Before learning from this tutorial, you need to understand the basics of using VLOOKUP in excel first. If you haven’t understood it, you can learn it here.

VLOOKUP is a data lookup formula often used by excel users. Sometimes, the reference table where it looks for its data is in a different sheet from where you write your VLOOKUP.

We need some tweaks when using VLOOKUP so it can function in this situation as well. We will discuss in detail what are those tweaks needed.

## The Way to Write it and Its Inputs

Generally, the VLOOKUP writing that has a reference table in a different sheet is as follows.

=VLOOKUP(lookup_value, ’sheet_name’!table_array, col_index_num, [range_lookup])

And here is a brief explanation for each element of the writing inputs.
• lookup_value = the lookup reference value of your VLOOKUP
• sheet_name = the sheet name where your reference table is and where VLOOKUP will look for your data
• table_array = the cell range where your reference table is, in that other sheet
• col_index_num = the left-to-right order of the column where your VLOOKUP result should be taken
• [range_lookup] = an optional input. Your VLOOKUP search mode, whether it must be an exact match with your lookup reference value or it can be approximate. Input TRUE for approximate and FALSE for exact. Its default value is TRUE

## Example of Its Usage and Result

The following will give and explain the example of different sheet VLOOKUP usage and result.

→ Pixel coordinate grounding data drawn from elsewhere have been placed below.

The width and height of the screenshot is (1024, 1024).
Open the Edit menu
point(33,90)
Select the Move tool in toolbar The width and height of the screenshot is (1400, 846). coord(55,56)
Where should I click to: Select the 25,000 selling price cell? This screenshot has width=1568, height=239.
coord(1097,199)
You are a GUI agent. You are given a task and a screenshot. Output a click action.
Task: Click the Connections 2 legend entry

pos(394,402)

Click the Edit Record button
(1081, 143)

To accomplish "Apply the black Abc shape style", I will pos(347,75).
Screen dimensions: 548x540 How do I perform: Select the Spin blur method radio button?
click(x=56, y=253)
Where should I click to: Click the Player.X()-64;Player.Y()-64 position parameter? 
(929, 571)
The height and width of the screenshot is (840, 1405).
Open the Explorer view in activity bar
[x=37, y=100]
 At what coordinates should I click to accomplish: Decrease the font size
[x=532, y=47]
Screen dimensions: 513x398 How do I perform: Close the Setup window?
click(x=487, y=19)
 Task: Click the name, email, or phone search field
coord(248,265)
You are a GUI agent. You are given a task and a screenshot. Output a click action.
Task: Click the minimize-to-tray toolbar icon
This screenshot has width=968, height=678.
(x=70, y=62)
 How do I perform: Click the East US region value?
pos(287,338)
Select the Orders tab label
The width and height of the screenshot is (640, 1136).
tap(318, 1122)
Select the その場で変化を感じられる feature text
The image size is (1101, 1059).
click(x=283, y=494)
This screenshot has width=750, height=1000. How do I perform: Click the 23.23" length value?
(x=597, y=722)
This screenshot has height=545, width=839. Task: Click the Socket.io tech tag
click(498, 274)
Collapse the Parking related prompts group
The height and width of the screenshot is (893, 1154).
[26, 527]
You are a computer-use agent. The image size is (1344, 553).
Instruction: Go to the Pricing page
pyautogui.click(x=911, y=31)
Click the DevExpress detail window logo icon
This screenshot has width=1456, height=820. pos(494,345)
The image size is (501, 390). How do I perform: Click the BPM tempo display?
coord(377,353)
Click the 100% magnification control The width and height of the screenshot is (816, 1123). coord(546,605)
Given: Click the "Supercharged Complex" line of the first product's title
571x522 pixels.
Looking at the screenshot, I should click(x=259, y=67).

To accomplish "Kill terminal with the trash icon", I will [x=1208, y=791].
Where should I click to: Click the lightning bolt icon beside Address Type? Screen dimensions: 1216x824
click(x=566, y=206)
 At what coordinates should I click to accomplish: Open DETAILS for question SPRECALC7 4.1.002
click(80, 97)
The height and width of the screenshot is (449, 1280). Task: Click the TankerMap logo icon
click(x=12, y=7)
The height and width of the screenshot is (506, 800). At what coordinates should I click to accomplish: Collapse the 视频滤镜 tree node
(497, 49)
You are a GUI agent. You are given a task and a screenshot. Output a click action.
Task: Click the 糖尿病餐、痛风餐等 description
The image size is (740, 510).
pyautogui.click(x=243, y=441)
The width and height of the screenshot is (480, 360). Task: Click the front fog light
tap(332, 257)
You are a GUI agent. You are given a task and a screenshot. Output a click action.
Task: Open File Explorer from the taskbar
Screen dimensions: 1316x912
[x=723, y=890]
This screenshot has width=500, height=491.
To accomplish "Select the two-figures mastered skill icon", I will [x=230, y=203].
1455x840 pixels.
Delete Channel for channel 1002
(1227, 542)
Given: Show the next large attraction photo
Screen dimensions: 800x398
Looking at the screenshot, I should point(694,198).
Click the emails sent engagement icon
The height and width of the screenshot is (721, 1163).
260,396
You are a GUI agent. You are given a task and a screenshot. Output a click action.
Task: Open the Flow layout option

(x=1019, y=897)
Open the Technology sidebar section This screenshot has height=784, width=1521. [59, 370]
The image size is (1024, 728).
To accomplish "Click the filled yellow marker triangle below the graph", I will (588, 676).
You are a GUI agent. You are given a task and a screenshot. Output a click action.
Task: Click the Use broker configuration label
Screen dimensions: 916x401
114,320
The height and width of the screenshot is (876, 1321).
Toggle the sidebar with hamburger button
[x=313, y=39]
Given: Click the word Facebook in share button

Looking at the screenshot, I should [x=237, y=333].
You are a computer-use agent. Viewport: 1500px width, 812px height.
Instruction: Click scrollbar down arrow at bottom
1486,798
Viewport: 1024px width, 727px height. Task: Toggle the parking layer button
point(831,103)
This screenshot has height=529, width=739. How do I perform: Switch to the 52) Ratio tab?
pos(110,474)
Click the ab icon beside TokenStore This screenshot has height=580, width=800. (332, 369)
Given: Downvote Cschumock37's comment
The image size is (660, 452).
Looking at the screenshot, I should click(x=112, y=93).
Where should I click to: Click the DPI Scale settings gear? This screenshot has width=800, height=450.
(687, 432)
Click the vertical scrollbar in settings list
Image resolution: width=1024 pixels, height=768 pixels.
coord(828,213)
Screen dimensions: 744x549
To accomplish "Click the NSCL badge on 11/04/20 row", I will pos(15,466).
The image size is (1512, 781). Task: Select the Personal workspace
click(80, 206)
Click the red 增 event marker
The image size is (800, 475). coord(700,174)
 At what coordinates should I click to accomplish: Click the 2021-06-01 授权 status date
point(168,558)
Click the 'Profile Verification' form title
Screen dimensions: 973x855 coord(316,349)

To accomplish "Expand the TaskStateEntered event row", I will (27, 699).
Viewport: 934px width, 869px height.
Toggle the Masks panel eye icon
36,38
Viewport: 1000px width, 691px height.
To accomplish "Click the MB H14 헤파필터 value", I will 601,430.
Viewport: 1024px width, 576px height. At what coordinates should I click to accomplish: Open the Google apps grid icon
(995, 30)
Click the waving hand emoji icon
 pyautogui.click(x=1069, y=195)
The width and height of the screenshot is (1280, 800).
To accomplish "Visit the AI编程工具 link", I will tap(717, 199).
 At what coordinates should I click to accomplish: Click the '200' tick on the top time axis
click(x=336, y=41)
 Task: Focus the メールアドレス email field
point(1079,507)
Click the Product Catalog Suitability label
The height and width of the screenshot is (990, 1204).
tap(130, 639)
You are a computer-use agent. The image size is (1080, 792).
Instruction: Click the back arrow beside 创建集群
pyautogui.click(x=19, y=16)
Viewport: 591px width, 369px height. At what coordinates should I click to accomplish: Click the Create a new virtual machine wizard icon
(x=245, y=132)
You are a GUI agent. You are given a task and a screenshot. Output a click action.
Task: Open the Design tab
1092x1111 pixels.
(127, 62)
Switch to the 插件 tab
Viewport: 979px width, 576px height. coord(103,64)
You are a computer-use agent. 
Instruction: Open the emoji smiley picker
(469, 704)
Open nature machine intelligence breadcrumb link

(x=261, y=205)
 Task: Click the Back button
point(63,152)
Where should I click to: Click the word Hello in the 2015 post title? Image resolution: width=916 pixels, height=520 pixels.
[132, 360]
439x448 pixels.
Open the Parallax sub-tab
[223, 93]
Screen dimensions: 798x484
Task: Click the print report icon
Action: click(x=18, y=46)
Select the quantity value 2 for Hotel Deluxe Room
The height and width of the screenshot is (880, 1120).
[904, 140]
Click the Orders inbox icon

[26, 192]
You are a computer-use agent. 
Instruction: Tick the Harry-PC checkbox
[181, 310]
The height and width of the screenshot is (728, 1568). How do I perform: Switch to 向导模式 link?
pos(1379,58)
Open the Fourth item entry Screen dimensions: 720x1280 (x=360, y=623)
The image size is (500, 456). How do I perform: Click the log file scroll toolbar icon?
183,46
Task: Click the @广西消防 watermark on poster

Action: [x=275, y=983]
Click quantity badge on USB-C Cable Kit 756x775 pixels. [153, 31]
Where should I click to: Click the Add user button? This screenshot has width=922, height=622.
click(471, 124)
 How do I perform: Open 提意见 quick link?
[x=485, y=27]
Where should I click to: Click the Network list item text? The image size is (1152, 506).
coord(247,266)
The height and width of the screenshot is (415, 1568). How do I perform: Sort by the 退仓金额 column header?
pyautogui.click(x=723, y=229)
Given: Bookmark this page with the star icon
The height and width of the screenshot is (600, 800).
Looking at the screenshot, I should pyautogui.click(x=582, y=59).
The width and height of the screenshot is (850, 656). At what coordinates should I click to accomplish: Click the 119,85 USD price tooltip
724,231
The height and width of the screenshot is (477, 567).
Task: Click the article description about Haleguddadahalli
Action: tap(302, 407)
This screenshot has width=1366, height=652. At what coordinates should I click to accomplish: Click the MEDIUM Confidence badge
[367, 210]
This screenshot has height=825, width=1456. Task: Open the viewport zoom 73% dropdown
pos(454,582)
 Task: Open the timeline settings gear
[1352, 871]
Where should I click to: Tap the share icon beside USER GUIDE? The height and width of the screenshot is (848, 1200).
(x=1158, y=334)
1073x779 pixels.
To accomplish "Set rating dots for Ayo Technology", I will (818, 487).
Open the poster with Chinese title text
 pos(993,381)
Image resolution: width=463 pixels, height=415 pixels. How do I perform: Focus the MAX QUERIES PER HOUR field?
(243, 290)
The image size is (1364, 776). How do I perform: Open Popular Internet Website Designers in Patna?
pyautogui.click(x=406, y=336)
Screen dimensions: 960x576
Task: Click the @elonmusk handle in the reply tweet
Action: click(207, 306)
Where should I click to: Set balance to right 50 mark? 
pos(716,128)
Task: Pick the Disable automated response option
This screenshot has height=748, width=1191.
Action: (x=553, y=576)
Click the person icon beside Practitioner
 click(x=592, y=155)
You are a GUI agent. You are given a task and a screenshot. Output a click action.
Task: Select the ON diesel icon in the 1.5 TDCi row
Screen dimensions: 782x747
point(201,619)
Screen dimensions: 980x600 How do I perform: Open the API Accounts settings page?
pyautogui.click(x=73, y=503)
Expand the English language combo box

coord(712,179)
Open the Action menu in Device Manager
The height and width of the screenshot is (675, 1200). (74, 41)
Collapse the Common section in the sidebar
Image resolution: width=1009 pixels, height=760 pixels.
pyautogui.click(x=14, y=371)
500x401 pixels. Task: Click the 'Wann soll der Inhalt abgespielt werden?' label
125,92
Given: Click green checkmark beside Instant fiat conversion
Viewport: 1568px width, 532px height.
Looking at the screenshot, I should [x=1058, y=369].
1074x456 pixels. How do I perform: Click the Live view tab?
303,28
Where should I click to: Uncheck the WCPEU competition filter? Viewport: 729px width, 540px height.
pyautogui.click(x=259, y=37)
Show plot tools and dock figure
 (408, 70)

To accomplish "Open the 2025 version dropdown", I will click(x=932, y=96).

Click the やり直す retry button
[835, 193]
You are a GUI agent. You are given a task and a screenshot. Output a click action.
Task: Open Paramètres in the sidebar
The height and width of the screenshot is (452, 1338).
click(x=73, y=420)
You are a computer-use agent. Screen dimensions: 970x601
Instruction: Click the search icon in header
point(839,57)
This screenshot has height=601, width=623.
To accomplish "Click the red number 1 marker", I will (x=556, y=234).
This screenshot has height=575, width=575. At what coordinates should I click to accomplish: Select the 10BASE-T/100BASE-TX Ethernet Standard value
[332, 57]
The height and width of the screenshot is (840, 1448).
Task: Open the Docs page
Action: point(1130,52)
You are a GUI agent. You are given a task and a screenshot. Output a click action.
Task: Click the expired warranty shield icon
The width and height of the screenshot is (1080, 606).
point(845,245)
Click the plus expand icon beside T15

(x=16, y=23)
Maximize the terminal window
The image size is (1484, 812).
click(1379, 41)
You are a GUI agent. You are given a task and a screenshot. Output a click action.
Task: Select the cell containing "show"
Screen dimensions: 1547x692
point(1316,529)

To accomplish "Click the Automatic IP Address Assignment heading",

First, we can see here that the reference table is in a different place with the VLOOKUP writing (the reference table is in the “Price Reference” sheet and the VLOOKUP writing is in the “The Price” sheet). And to refer to this data table, we do it like what you can see in the following screenshot’s formula bar. You can see there how the VLOOKUP formula writing follows the pattern explained in the previous part. The difference with the normal VLOOKUP writing is there are sheet name and exclamation mark (!) before the reference table cell range.

Besides that difference, other input writings are still the same. By giving your inputs like that, you will get the different sheet VLOOKUP result you need.

## Writing Steps

How to do the VLOOKUP writing with a different sheet reference in detail? We will give here the steps and the writing example screenshots to help you learn.

1. Type an equal sign ( = ) in the cell where you want to put your VLOOKUP result 2. Type VLOOKUP (can be with large or small letters) continued with an open bracket sign 3. Input your lookup reference value or the cell coordinate where it is, then type a comma sign ( , ) 4. Input the cell range where the reference table is in another sheet then type a comma sign. You can input it by clicking the sheet where the table is and drag your pointer on the table cell range.

After the dragging process is done, click again on the sheet where you write your VLOOKUP. The reference table’s sheet name and cell range are automatically inputted in your VLOOKUP!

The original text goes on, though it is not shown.